[Records of locating words and elements]
------------------------------------------------------------
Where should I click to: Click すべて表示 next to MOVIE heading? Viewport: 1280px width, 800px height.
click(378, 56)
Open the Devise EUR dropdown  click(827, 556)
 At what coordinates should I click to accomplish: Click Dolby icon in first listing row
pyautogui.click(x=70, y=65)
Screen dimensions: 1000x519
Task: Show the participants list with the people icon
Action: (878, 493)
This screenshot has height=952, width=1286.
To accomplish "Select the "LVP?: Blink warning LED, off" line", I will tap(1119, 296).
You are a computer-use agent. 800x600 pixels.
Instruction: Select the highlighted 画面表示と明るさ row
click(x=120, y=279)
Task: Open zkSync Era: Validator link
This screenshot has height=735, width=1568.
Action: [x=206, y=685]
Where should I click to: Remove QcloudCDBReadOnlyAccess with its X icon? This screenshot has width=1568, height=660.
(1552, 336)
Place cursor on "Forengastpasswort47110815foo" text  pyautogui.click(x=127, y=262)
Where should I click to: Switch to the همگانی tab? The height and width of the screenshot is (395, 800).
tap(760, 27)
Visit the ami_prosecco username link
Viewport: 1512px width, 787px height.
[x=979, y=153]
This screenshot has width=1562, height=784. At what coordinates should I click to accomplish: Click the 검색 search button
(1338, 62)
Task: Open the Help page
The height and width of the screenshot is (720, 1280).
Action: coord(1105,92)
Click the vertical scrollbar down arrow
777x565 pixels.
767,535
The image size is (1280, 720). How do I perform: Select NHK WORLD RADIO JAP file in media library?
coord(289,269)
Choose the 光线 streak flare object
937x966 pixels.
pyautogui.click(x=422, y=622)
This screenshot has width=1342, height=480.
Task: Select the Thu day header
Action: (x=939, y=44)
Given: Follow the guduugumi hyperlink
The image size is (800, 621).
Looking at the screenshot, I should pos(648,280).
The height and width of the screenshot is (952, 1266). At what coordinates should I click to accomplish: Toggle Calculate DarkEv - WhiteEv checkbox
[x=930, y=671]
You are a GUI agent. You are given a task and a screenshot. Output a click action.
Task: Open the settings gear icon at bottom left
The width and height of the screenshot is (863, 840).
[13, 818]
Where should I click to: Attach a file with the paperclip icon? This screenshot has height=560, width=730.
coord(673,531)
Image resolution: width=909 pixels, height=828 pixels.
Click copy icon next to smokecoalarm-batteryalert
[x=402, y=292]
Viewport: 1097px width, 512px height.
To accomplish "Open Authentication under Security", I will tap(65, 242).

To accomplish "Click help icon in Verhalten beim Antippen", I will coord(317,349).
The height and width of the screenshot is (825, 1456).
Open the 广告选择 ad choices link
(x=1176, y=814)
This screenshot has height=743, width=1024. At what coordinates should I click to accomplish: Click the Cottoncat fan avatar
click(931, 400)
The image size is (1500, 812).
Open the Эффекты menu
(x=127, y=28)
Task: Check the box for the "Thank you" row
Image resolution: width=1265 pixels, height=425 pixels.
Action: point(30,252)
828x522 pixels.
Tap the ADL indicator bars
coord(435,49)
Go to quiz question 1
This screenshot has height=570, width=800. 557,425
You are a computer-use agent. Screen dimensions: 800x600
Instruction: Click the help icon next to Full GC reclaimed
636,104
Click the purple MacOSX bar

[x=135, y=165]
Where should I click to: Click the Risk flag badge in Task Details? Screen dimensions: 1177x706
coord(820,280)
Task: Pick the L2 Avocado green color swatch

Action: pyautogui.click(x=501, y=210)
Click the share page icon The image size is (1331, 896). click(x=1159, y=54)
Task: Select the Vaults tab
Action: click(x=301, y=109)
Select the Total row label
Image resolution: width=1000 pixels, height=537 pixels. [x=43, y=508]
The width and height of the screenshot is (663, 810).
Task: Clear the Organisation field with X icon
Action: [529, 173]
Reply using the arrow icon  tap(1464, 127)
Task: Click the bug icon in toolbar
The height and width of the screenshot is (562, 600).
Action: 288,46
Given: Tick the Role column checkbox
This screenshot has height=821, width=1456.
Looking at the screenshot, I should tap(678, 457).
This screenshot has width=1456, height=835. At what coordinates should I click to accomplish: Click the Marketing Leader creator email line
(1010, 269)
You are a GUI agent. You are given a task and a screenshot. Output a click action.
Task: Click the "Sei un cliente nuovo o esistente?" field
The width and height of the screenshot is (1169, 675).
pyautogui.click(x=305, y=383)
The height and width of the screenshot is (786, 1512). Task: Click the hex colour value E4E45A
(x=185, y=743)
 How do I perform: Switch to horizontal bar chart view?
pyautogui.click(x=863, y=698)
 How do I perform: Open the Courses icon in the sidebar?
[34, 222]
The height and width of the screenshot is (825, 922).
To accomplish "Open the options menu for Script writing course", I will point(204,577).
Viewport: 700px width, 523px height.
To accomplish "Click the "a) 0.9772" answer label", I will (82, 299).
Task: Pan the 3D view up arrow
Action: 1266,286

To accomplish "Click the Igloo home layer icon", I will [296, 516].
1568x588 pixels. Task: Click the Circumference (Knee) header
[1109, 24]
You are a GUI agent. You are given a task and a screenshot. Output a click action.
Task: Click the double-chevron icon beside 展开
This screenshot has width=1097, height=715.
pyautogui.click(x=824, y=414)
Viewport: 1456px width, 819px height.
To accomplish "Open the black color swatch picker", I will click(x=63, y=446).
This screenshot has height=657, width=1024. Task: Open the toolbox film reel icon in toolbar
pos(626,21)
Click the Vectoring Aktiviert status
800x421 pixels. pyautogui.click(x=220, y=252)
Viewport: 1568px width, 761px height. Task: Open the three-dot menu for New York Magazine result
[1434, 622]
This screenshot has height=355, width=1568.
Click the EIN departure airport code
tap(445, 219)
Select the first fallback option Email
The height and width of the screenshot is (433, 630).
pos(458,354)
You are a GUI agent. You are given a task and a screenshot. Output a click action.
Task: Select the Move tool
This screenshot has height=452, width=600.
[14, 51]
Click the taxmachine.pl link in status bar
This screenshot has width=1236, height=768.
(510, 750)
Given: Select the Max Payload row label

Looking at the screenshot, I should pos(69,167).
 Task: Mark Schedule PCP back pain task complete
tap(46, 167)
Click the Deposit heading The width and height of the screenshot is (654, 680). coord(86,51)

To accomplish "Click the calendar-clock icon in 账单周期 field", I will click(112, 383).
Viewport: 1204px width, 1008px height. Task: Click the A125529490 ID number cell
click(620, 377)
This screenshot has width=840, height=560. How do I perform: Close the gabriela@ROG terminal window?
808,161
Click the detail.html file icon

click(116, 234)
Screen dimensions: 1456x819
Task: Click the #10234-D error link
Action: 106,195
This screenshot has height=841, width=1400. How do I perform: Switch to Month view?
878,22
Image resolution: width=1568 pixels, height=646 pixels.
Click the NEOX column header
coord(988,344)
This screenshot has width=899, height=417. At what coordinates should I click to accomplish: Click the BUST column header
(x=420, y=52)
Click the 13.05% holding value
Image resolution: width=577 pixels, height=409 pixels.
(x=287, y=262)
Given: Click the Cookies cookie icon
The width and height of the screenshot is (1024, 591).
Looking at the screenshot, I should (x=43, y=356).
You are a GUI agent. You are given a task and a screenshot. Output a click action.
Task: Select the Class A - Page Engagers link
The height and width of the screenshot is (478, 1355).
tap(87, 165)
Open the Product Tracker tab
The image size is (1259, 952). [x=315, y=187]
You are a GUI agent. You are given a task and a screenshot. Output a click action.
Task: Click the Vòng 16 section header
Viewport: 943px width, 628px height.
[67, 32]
------------------------------------------------------------
• _Problem to work on_
Repeat the lines of the records above between the line containing "Click the taxmachine.pl link in status bar" and the line containing "tap(46, 167)", inclusive, reproducing them exactly.

• _Written reply_
Click the taxmachine.pl link in status bar
This screenshot has width=1236, height=768.
(510, 750)
Given: Select the Max Payload row label

Looking at the screenshot, I should pos(69,167).
 Task: Mark Schedule PCP back pain task complete
tap(46, 167)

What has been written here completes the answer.